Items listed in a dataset
+++

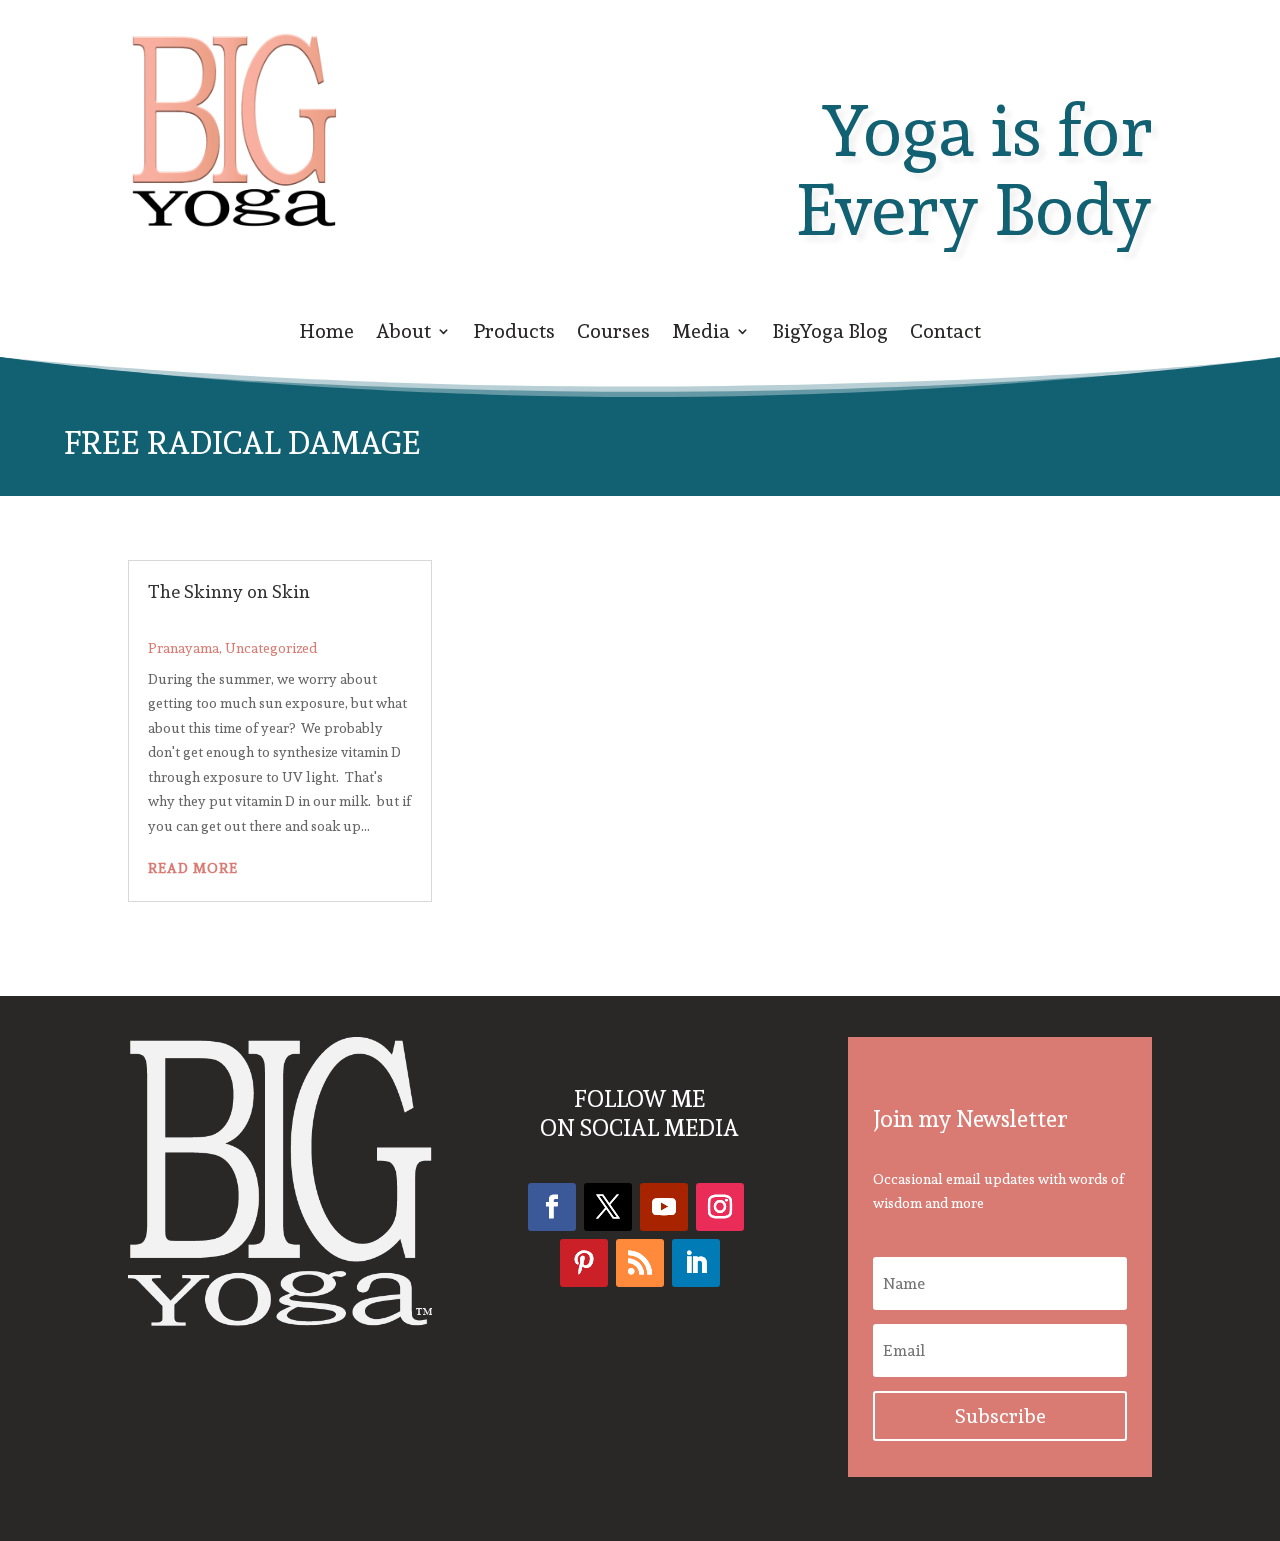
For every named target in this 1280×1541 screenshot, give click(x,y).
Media (701, 335)
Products (514, 335)
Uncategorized (271, 648)
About (403, 335)
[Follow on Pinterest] (584, 1263)
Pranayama (183, 648)
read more (193, 868)
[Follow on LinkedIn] (696, 1263)
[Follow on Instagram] (720, 1207)
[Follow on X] (608, 1207)
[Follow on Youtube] (664, 1207)
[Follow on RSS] (640, 1263)
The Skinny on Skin (229, 591)
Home (326, 335)
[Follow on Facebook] (552, 1207)
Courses (613, 335)
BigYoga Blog (830, 335)
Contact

+++

**WHAT IS NEEDED**
Print exactly the lines that run from the line containing "Home (326, 335)" to the end of the data, both ends included.

**ANSWER BOX**
Home (326, 335)
[Follow on Facebook] (552, 1207)
Courses (613, 335)
BigYoga Blog (830, 335)
Contact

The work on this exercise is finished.